A Coinkite, empresa desenvolvedora da Coldcard, orientou os usuários impactados a não se limitarem a atualizar o firmware, mas também a produzir uma nova carteira com uma seed diferente e migrar seus bitcoins para o novo endereço. Essa recomendação é considerada uma das mais relevantes de todo o caso: a atualização de software corrige a falha para carteiras futuras, mas não modifica uma seed que já tenha sido gerada em ambiente comprometido. Se a frase de recuperação nasceu em um sistema vulnerável, ela segue representando uma ameaça em potencial.

Um outro ponto destacado pelos especialistas é o uso de uma passphrase baseada no padrão BIP39 como camada extra de proteção. Nesse modelo, além da seed phrase, o usuário define uma senha adicional que precisa ser informada para acessar a carteira correta. Assim, mesmo que um invasor conseguisse reconstituir a frase de recuperação original, os fundos permaneceriam inacessíveis sem o conhecimento dessa senha complementar. Embora essa medida não elimine por completo falhas na geração da seed, uma passphrase robusta poderia ter dificultado ou até inviabilizado o acesso dos criminosos aos valores.

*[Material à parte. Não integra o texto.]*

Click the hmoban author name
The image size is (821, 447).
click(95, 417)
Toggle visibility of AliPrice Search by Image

O episódio funciona como um alerta para todos os usuários que praticam autocustódia. A decisão de manter os bitcoins fora das corretoras segue sendo uma das recomendações mais frequentes do mercado, sobretudo após diversos casos de falência e congelamento de saques em plataformas centralizadas. No entanto, assumir a custódia dos próprios ativos também significa assumir a responsabilidade pelas ferramentas escolhidas. Uma carteira física oferece uma proteção relevante, mas depende de múltiplos fatores, como o hardware, o software, os processos de desenvolvimento e os hábitos do próprio usuário.

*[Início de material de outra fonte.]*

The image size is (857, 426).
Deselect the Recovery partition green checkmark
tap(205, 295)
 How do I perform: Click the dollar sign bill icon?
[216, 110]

Algumas práticas ajudam a diminuir os riscos. Manter o firmware sempre atualizado é uma das medidas mais importantes, já que os fabricantes costumam publicar correções e avisos de segurança sempre que identificam vulnerabilidades. Também é prudente adquirir os dispositivos apenas com fabricantes ou revendedores autorizados, evitando aparelhos que possam ter sido adulterados antes de chegar ao consumidor. A seed phrase jamais deve ser digitalizada: armazená-la em fotografias, computadores, celulares ou serviços de nuvem cria novos pontos de exposição e pode anular a segurança de uma carteira considerada confiável. Para quem guarda volumes maiores de Bitcoin, carteiras multisig surgem como alternativa interessante, pois exigem múltiplas chaves para movimentar os fundos, reduzindo o impacto de uma eventual falha em um único aparelho.

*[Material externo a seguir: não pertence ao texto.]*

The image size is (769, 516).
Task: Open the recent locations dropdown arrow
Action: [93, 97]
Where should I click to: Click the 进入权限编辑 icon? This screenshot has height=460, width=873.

O caso da Coldcard não significa que as carteiras físicas tenham deixado de ser uma solução recomendável para guardar Bitcoin. Elas seguem entre os recursos mais utilizados por quem deseja manter controle direto sobre seus ativos. O episódio deixa claro, contudo, que a segurança da autocustódia não depende apenas do local onde a chave privada é guardada, mas também da forma como ela foi gerada e dos processos que garantem sua integridade ao longo do tempo. À medida que mais pessoas passam a armazenar valores significativos em Bitcoin, a segurança das ferramentas de custódia pessoal se torna uma peça cada vez mais central do próprio ecossistema.